##### EXERCISE DATA #####

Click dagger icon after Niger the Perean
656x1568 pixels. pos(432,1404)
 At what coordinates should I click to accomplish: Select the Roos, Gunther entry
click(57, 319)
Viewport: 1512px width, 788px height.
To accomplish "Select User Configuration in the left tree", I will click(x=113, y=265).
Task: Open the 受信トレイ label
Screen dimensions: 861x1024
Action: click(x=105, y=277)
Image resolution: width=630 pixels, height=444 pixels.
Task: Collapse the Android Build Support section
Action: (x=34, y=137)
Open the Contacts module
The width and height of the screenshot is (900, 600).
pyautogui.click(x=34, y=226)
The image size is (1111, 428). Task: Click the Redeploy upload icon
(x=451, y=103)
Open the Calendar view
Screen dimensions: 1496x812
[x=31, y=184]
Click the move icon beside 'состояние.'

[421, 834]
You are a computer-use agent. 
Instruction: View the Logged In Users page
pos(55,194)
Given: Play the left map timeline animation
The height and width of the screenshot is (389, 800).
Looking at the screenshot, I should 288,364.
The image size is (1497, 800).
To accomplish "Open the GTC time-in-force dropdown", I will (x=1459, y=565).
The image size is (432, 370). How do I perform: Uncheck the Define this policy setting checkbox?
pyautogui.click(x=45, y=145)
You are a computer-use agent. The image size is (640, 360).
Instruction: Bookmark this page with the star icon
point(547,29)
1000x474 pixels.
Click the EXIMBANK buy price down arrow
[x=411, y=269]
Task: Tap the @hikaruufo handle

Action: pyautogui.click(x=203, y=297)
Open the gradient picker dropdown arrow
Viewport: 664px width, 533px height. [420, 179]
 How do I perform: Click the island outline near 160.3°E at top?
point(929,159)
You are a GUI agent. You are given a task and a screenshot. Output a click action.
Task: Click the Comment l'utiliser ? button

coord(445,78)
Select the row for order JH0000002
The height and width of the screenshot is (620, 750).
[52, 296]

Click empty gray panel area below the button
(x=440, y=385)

#####

YOUR GOAL: Show all lines above holding the word "computer".

YOUR SOLUTION:
You are a computer-use agent. 
You are a computer-use agent. The image size is (640, 360).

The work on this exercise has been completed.